OrderBook

Description

In the amendSellOrder function, when a seller decreases _newAmountToSell, the difference order.amountToSell - _newAmountToSell is transferred back. While the diff calculation itself is precise using uint256, the concern is a hypothetical scenario where the underlying token's smallest transferable unit (if it were not 1 wei/atomic unit) or future complex calculations involving fractional amounts could lead to negligible "dust" amounts being stuck in the contract.

Risk

Root Cause: This is more a design consideration.

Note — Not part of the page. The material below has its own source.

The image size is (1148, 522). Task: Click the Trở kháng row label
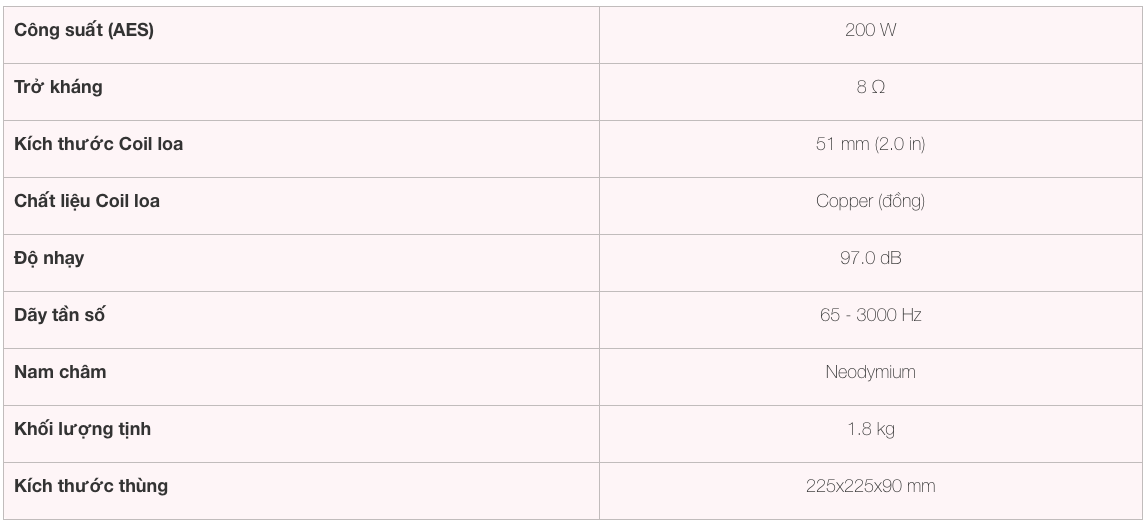[58, 87]
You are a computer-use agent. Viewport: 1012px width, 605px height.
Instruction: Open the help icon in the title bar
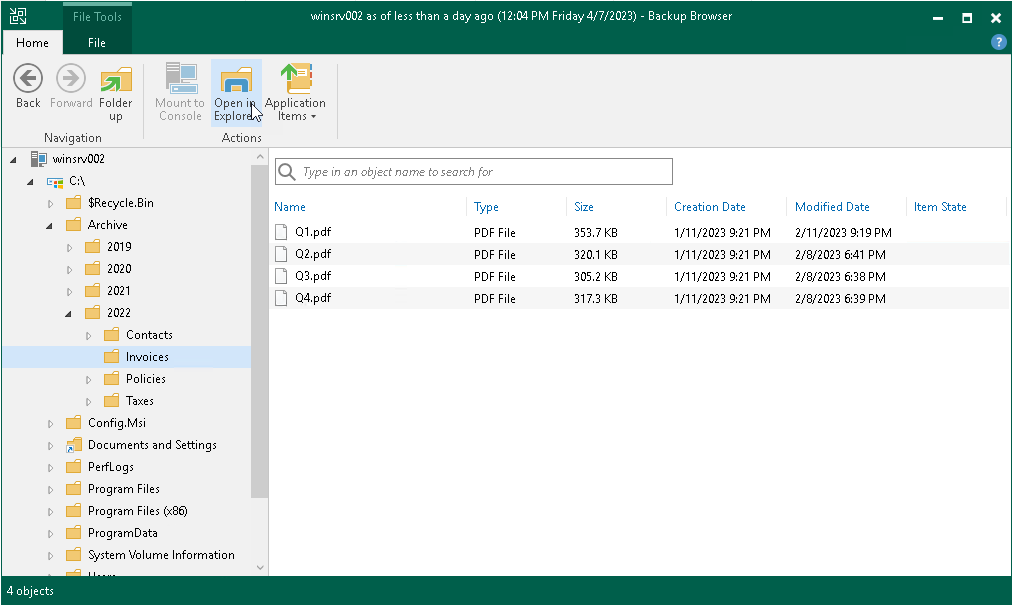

The current _amountToSell and _newAmountToSell are uint256, representing the raw token amount (including decimals), ensuring diff is always a precise integer. The potential for "dust" is not due to a calculation error but a highly theoretical scenario involving token properties not common to standard ERC20s.

Solidity

Likelihood: Low. This is not a bug in the current implementation. It's a "what if" scenario for fractional amounts that standard ERC20 tokens and uint256 arithmetic correctly handle.

Impact: Very Low. It does not represent a security risk in its current form. Any theoretical "dust" would be negligible and not exploitable.

Proof of Concept

Given the current design and use of uint256 for amountToSell and _newAmountToSell, the diff calculation is always exact down to the token's smallest atomic unit (wei). Therefore, no "dust" is created by the calculation itself. A "proof of concept" would require an underlying ERC20 token to behave non-standardly (e.g., have a minimum transfer amount larger than 1 wei), which is not a vulnerability of this contract's logic.

Recommended Mitigation

None strictly necessary for the current logic as uint256 handles exact integer arithmetic for token amounts. If future contract upgrades or integrations involve tokens with unusual decimal behaviors or minimum transfer rules, careful consideration would be needed to handle those edge cases.

Reference Files:

• src/OrderBook.sol